Je rebroussai le chemin et retrouvai facilement le tronc sur lequel nous étions assis plus tôt. Je foullai quelques temps dans le sable et mes doigts tombèrent finalement sur le sceau du sauveur. Je le saisis, l'enroulai autour de mon poignet et repartis. Le contact avec la chaîne était électrisant. Elle était froide, glaciale or elle me réchauffait. Elle était lourde, lourde dans ma paume, cependant elle semblait si légère.

Je secouai la tête et détachai mon regard de ma main l'enveloppant pour regarder ailleurs : j'arrivais à hauteur des tentes et jetai au coup d'œil au champ de bataille. Un massacre. Un vrai massacre. Pire que celui des autres jours, jamais notre défense n'avait été aussi médiocre !

Tous semblaient surpris, et ça, je l'étais aussi... Le Sauveur avait dit qu'il n'y aurait pas d'assaut aujourd'hui. Nous aurait-il alors menti ? La réponse m'apparut finalement évidente. Il avait fait quelque chose pour empêcher les gobelins d'attaquer, mais quand il s'était énervé, il avait dû être déconcentré.

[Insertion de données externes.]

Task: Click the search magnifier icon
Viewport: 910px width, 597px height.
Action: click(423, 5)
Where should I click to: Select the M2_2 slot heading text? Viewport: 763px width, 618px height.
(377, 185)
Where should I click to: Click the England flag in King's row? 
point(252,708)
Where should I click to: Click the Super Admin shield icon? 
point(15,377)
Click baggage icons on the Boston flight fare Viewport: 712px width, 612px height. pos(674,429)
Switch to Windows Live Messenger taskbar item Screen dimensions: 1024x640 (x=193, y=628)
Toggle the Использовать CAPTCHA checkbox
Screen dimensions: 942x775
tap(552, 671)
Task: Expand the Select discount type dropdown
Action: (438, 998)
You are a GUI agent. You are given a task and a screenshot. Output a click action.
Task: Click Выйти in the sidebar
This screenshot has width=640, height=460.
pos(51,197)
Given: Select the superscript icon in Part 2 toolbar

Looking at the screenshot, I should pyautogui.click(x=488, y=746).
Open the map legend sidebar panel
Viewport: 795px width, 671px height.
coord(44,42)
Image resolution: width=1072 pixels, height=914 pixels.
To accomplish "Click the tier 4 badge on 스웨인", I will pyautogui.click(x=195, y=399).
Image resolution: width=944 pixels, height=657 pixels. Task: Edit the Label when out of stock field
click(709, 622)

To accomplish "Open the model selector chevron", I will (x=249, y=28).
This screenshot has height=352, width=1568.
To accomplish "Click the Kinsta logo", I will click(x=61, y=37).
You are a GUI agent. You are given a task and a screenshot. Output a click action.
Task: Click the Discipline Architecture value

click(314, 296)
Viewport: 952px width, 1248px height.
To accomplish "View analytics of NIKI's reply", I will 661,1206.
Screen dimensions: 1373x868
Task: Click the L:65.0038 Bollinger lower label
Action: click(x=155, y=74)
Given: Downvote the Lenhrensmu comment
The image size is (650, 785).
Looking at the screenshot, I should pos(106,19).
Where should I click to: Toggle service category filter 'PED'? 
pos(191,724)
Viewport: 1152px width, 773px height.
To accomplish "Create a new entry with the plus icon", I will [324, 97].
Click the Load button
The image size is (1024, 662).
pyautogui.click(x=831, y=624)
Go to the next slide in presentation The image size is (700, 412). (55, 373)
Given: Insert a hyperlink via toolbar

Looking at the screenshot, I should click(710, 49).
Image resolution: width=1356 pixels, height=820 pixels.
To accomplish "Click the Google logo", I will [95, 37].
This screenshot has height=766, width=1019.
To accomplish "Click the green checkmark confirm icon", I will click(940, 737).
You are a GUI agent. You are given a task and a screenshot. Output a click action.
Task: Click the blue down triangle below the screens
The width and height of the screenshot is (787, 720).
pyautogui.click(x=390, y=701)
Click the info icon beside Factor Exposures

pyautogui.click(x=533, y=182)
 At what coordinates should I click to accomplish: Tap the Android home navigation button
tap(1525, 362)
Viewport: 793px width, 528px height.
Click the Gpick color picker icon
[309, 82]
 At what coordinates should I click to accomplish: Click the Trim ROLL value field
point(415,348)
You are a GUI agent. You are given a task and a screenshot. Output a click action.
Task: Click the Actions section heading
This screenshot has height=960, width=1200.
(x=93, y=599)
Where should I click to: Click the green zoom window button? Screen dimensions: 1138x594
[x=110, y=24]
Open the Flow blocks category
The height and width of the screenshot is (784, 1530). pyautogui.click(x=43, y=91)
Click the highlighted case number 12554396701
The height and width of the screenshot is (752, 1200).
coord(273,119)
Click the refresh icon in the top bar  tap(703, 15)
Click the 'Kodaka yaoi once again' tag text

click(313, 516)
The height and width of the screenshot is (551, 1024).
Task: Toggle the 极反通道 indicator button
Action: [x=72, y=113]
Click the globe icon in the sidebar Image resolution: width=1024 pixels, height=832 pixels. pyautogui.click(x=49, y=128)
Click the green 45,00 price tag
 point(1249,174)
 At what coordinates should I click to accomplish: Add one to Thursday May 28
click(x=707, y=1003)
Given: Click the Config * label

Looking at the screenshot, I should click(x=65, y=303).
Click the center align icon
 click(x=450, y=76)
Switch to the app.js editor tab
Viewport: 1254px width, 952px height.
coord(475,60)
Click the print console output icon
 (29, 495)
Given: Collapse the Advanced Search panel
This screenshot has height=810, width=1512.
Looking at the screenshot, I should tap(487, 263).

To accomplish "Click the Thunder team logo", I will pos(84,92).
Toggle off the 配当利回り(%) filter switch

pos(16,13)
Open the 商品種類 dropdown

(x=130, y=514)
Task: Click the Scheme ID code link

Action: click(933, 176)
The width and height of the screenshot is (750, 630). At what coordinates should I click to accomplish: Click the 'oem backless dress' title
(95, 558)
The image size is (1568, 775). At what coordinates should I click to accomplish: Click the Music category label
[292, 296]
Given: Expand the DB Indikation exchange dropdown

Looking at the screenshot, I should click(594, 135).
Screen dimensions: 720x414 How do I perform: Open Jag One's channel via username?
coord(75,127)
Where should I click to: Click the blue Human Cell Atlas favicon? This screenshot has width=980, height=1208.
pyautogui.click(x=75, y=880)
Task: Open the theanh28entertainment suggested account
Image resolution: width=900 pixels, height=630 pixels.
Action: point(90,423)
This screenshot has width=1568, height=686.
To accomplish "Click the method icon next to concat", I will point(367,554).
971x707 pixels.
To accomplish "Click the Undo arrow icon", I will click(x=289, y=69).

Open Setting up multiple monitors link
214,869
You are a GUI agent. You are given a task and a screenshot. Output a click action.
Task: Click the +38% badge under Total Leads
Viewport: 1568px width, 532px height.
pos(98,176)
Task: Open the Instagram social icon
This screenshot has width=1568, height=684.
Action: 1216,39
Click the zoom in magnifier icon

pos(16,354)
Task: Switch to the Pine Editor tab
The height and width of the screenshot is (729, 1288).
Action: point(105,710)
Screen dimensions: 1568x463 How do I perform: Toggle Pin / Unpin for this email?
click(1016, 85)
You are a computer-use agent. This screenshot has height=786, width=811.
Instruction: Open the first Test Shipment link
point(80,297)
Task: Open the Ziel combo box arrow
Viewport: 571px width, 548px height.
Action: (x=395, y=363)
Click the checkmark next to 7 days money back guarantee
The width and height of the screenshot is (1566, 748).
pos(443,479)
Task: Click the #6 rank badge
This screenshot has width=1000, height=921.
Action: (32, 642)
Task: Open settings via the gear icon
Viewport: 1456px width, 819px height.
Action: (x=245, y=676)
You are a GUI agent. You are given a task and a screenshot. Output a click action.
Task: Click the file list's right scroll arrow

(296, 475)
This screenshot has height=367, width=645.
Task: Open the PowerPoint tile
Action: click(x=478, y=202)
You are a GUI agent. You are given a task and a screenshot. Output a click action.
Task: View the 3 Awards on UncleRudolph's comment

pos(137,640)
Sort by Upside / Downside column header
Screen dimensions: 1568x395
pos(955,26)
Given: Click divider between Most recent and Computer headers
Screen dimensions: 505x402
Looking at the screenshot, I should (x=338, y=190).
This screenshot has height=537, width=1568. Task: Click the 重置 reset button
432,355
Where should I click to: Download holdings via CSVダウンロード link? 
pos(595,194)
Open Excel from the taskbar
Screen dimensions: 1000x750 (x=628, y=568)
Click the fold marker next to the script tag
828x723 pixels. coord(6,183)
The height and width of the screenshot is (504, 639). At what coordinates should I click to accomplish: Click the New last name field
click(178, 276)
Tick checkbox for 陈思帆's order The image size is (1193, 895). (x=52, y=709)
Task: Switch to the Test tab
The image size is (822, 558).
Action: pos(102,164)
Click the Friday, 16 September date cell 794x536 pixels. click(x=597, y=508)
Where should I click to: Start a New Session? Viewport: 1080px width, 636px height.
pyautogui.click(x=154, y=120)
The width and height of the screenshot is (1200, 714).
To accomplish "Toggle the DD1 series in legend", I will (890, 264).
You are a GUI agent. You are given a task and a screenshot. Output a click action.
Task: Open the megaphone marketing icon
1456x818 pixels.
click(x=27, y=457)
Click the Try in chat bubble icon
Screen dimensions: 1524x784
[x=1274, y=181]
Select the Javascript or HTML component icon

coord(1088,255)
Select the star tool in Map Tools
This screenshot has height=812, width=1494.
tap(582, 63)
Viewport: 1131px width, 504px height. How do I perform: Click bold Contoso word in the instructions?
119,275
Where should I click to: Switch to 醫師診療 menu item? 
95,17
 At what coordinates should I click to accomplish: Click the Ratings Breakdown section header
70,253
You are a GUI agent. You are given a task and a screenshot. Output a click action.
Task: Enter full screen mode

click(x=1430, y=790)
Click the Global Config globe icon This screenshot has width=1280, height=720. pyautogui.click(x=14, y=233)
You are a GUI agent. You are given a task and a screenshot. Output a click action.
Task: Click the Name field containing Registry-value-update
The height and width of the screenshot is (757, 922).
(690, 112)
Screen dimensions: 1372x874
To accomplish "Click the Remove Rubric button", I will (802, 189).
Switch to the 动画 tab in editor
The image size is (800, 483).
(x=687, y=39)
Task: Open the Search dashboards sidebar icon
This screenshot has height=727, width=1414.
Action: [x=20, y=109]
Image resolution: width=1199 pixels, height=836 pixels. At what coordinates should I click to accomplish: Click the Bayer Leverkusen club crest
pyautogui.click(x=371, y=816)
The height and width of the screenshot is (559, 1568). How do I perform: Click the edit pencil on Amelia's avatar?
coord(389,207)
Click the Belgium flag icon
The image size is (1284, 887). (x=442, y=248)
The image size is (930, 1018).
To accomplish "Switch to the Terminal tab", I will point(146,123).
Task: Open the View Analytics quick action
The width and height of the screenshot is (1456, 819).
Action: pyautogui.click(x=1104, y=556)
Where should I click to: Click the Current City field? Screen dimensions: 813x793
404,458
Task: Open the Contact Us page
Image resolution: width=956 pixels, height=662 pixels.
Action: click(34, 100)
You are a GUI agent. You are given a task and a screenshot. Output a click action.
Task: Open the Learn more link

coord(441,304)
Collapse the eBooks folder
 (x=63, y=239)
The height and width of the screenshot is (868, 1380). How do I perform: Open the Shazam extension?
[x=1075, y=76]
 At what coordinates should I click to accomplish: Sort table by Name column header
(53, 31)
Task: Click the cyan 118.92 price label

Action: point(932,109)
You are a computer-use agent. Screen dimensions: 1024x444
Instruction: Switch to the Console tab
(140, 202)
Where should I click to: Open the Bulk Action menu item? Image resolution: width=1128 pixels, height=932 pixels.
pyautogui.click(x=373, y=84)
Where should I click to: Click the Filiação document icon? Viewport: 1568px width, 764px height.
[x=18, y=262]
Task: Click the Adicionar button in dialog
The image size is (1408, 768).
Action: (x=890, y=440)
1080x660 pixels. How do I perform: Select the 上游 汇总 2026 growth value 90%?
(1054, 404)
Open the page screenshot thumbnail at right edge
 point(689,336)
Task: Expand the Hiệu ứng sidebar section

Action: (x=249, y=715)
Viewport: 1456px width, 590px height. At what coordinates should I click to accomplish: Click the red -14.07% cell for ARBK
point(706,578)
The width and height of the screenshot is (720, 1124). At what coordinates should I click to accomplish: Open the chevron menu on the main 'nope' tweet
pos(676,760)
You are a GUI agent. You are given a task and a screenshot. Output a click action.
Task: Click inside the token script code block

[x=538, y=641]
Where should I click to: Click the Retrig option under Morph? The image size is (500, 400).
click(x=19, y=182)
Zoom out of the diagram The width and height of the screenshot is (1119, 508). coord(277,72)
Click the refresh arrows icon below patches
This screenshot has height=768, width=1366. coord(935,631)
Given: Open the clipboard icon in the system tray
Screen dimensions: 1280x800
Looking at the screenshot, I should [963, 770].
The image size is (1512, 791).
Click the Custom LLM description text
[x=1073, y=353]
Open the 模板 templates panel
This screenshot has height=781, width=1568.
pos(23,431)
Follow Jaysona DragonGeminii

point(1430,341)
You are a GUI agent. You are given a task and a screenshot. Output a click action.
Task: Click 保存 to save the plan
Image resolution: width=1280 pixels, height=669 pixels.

C'est de ta faute ! m'agressa aussitôt Aëris.
Je l'ignorai et continuai à avancer, pour rejoindre la tente de mon maître. Il ne devait sûrement plus s'y trouver, par contre le sauveur s'y était peut-être rendu. Je fixai son insigne que je serrais dans ma main.

Je n'avais plus envie de lui rendre. Je la voulais, pour moi ! Je ne désirais rien d'autre que son contact. Au fur et à mesure que je marchais vers la tente, j'avais comme de plus en plus conscience de sa lourde présence. De sa vitalité. De son aura bienveillante qui m'enveloppait. De mes battements de cœur qui s'affolaient et de l'impression qu'elle était vivante qui me prenait. Elle était si belle !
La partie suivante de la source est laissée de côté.